Advice:: Black box game

I've been toying with the idea of running a black box RPG - a game where all the mechanical details are hidden from the players.

Since such a game increase the burden on the GM I'd like advice on several topics:

1. What are the benefits of running black box?
2. Is it worth the trouble?
3. What RPG system would you recommend to run such a game?
4. What steps can be made to streamline the process for the gm?
5. How would you handle chargen?
Starchaser
member, 470 posts
GMT+0
Posts Monday-Friday
Wed 15 Nov 2017
at 07:08
  • msg #2

Advice:: Black box game

Im running something simular using call of cthulhu 7e in the background. I wouldn't reccommend using that system but something rules light like the window would work well.

Advantages:

1. Better immersion for players. No need to do chargen

2. The ability for you to pick stats rather than go through a more complex chargen process.

3. The ability to bend or break rules to keep game flow without the rules lawyers shoutong at you.

Disadvantages:

1. Much more work up front.

2. Harder to maintain fairness if you do bend / break rules

3. You may end up in situations where you are arguing with players over a particular scene or event's outcome.


In order for this to work well you need rtjs with as much detail as possible to match the text to a character sheet.

You could, for example ask for 4 skills a charcter is great at, 3 that they are good at, 2 that they are average at and 2 that they have passing knowledge of.

In a d100 system that might equate to 4 skills at 90, 3 at 75, 2 at 50 and 2 at 25.
evileeyore
member, 52 posts
GURPS GM and Player
Wed 15 Nov 2017
at 07:24
  • msg #3

Re: Advice:: Black box game

csroy:
1. What are the benefits of running black box?

I've heard "immersion" tossed about before in regards to these games, but... the ones I've plyed in, they kinda do the opposite to me.  I tend to obsess over any little bit of system detail*, and that becomes my focus rather than the game.

* The ones I've been in were more "reveal the game as we go" rather than "totally sealed black box forevers".  And they were more of a "GM is keeping a lid on the power-gaming by keeping the more problematic powers/abilities out of play", rather then "I need total immersion!"

quote:
2. Is it worth the trouble?

That's really on your end to answer.  It wouldn't be for me.  I've done ye olde "Amnesia" games before, but those are "Players know the system, just not their Characters abilities" games.  I've enjoyed running them and playing in them.

quote:
3. What RPG system would you recommend to run such a game?

Something a bit more "Chargen options slim", like OSR D&D, or some sort of 'rules lite" system.
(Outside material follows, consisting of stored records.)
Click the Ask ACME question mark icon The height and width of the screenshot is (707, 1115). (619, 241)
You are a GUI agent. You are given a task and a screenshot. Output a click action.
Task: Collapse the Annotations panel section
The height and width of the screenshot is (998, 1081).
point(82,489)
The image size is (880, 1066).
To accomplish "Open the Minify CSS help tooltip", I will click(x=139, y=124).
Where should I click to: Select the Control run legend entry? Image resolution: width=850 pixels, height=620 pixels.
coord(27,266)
Something that lends itself more to GM Fiat, than Player-Rules Interaction.

So definitely not FATE.  FATE is like right out.

quote:
4. What steps can be made to streamline the process for the gm?
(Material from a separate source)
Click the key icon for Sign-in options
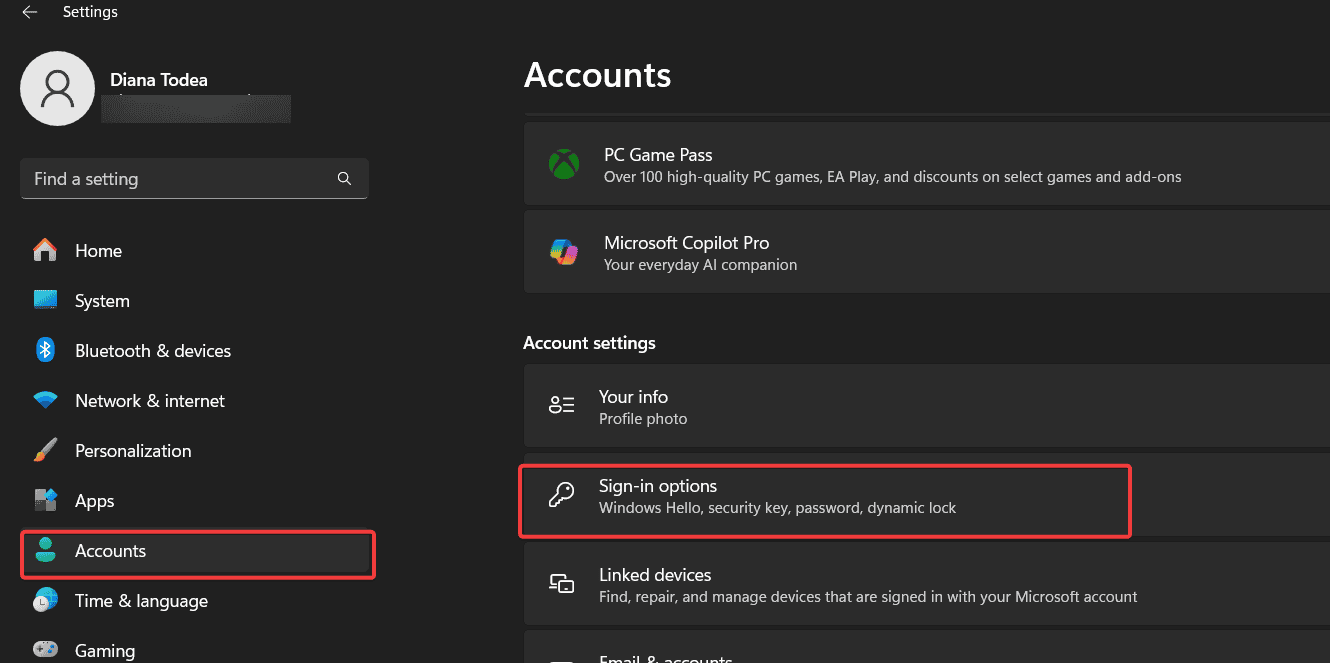Viewport: 1330px width, 663px height. click(561, 495)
A good set of Character Background Questions.  Ones that focus on what the Player wants teh PC to have been as well as what they want them to be.

quote:
5. How would you handle chargen?

Like I said above, lots of questions.
GreyGriffin
member, 180 posts
Portal Expat
Game System Polyglot
Wed 15 Nov 2017
at 07:47
  • msg #4

Re: Advice:: Black box game

  • What are the benefits of running black box?
    If I had to play Devil's Advocate, I'd say that the added mystery is the benefit.  A lot about a setting can be inferred by the system you're using, and by concealing the gears from the players, you also engage different types of problem solving.
  • Is it worth the trouble?
    I, personally, don't think so.  The problem with running "black box" is that without any sort of mechanical context, players don't have any sense of scale or proportion.  If you were playing Black Box Exalted, the players would have absolutely no idea they could jump over buildings.  If you were playing black box Call of Cthulhu, the players would have no idea that busting in on a group of Deep Ones with guns blazing has about a zero percent chance of success.
  • What RPG system would you recommend to run such a game?
    If you had to do it, I might go far afield and recommend a system like Risus, Cypher, or Wushu.  Something light, with minimal resource management and a focus on narrative powers.  If the players can't see their own resources (Spell slots, daily/encounter style powers, healing, hit points, etc...), there is no way they can manage them, so a system like D&D is right out.
    You might also get away with a system like Fate, but it'd be hard to dole out things like Compels.
  • What steps can be made to streamline the process for the gm?
    The GM is going to have to be in it, in the thick of it.  Without the shorthand of the system to fall back on, the GM is going to have to give constant feedback.  If a character has a fair assessment of his own abilities, but the player has no way to gauge things, the GM is going to have to provide every bit of narrative context.  Does the goblin look like an easy fight?  Is that guy stronger than normal?  Can the player jump that gap?  Can he make that sniper shot?  Since the players only have an abstract sense for the competence and abilities of their characters, and have no feedback from the system other than the GM's narrative.
    That lack of fictional kinesthetics, the shorthand that the dice and their results provide you in the moment ("Oh crap, I rolled an 18 and still missed, we might be in over our heads...") means that there are absolutely no shortcuts for the GM.
  • How would you handle chargen?
    I would probably handle it purely based on narrative and concept.  Ask some basic questions about backstory, training, and relationships, and bake some mechanics out of that.  You could also do a Morrowind style interrogation, asking Facebook style quiz questions to get stats and class.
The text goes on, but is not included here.